Questo dato segna una lieve flessione rispetto alle precedenti elezioni regionali del 2021, quando la partecipazione al voto aveva raggiunto il 44,34%.
La curva della partecipazione, dunque, mostra una tendenza alla stabilità, pur confermando una quota consistente di astensionismo.
L’andamento del voto e le fasce orarie
L’analisi dell’andamento dei flussi di voto ha permesso di monitorare la partecipazione in diversi momenti della giornata di ieri. Alle ore 12, l’affluenza regionale si attestava al 7,70%. Nel pomeriggio, si è assistito a un incremento, portando la partecipazione media regionale intorno al 23,17% alle ore 19.
Il dato parziale finale, registrato alla chiusura dei seggi di domenica alle ore 23, ha toccato il 29,08% degli aventi diritto. Il dato finale, che include anche il voto di lunedì, si è poi assestato sul 43,27%.
La partecipazione nelle province: differenze territoriali
L’affluenza finale mostra una variabilità significativa tra le cinque province calabresi, evidenziando differenze territoriali nella partecipazione al voto.
La provincia di Catanzaro e quella di Reggio Calabria hanno registrato le percentuali di partecipazione più alte. Catanzaro ha chiuso le urne con un’affluenza stimata intorno al 46%, mentre Reggio Calabria si è attestata al 45%.

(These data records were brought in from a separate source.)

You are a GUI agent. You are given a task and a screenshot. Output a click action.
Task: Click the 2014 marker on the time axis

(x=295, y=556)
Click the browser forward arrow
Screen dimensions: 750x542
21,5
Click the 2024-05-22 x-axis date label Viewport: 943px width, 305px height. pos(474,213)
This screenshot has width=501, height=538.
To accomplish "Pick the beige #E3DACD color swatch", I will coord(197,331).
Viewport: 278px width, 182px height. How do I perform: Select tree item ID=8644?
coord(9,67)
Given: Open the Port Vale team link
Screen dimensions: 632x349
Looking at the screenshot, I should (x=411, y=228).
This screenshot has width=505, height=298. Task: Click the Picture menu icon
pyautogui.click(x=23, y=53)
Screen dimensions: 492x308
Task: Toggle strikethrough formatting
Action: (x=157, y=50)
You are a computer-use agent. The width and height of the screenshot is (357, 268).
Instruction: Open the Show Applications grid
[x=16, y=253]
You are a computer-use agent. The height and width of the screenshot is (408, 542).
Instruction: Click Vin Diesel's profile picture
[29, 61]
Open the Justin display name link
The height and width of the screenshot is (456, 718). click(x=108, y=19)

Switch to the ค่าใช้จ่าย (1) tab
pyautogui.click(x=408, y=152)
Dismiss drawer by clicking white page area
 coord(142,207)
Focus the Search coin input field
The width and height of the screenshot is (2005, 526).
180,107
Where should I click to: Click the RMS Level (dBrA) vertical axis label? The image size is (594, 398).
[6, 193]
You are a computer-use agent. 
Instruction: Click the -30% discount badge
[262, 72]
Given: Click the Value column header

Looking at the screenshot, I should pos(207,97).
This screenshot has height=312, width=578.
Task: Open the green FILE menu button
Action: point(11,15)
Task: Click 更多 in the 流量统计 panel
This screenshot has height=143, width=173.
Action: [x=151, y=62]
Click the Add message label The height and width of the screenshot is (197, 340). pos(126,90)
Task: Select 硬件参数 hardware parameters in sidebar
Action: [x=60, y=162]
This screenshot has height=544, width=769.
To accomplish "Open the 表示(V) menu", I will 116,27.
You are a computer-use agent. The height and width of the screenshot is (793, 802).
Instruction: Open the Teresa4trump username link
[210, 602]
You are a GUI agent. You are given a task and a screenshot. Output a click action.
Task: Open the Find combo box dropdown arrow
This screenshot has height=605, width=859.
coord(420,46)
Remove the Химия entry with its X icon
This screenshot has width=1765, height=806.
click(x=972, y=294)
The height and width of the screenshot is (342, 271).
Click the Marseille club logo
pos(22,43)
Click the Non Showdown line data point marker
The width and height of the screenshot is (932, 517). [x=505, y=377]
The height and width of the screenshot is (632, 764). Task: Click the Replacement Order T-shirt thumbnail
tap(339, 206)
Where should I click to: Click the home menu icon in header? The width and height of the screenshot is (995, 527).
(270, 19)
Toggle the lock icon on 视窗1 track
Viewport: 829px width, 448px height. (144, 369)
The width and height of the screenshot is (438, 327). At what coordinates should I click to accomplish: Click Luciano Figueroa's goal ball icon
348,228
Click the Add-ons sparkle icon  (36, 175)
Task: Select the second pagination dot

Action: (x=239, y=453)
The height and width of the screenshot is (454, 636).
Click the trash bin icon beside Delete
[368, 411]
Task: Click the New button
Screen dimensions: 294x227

Le province di Cosenza (42%) e Crotone (41%) si posizionano su valori intermedi, mentre la provincia di Vibo Valentia ha fatto registrare la percentuale più bassa, fermandosi al 39%. Questi dati suggeriscono una eterogeneità nell’impegno civico sul territorio regionale, con Crotone e Vibo Valentia che mostrano una disaffezione al voto sensibilmente maggiore rispetto alle altre province.